Below are records; please write out exactly the lines from the first line through the line containing "Viewport: 600px width, 600px height.", with no pictures.

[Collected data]

==========

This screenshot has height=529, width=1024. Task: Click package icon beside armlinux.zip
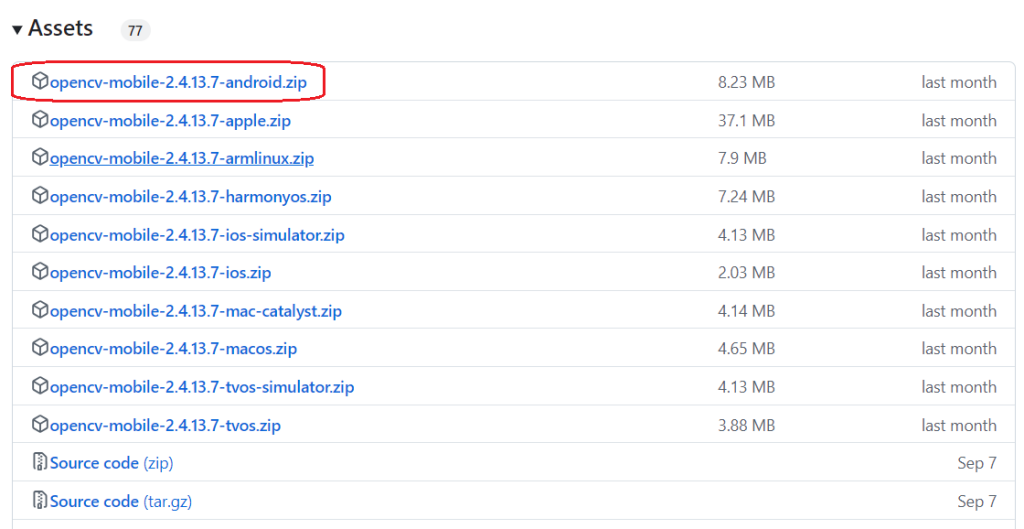coord(40,158)
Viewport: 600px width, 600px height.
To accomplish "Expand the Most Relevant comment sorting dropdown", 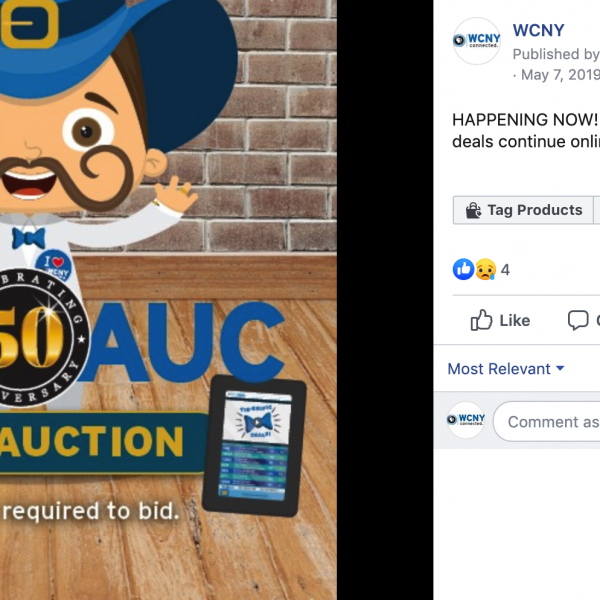I will coord(506,369).
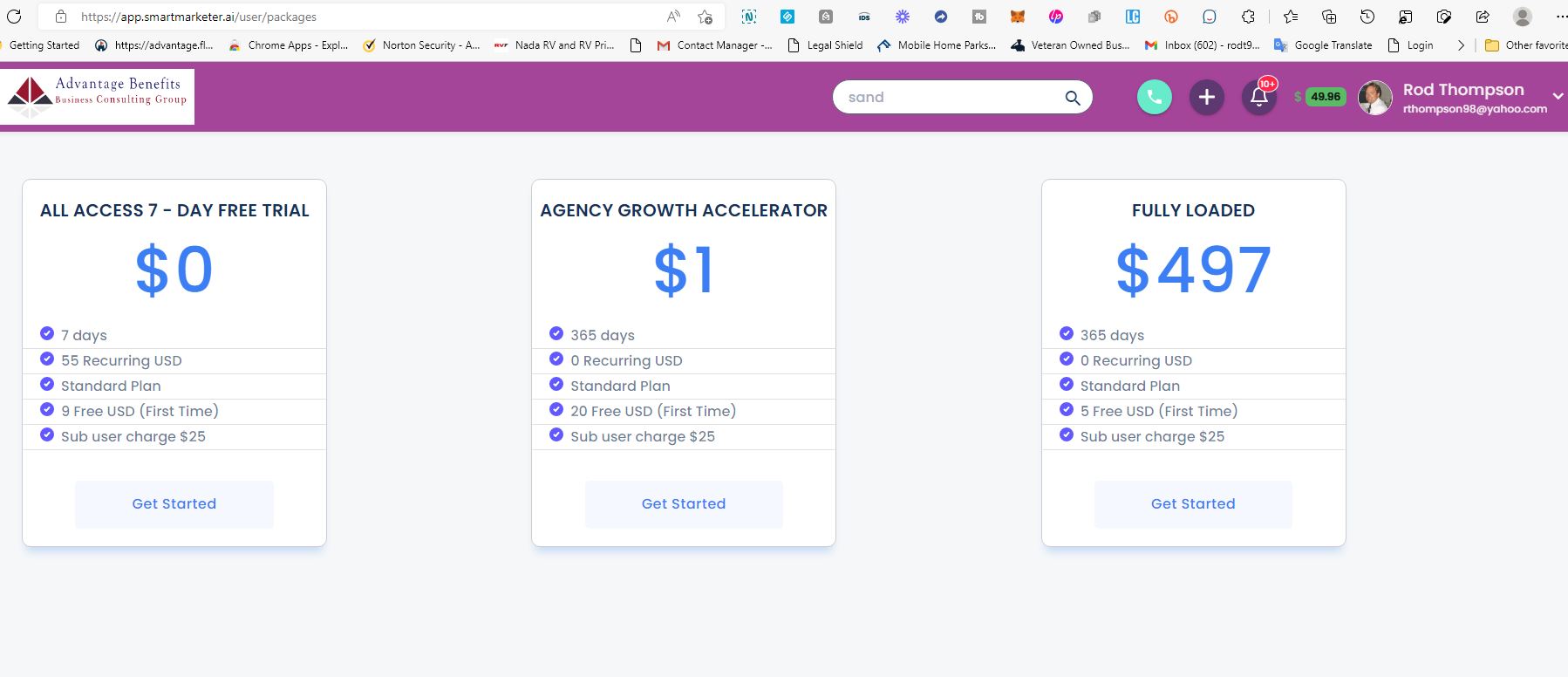This screenshot has width=1568, height=677.
Task: Open Google Translate bookmark
Action: tap(1323, 45)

==========

Your solution:
This screenshot has height=529, width=1024. Task: Click package icon beside armlinux.zip
coord(40,158)
Viewport: 600px width, 600px height.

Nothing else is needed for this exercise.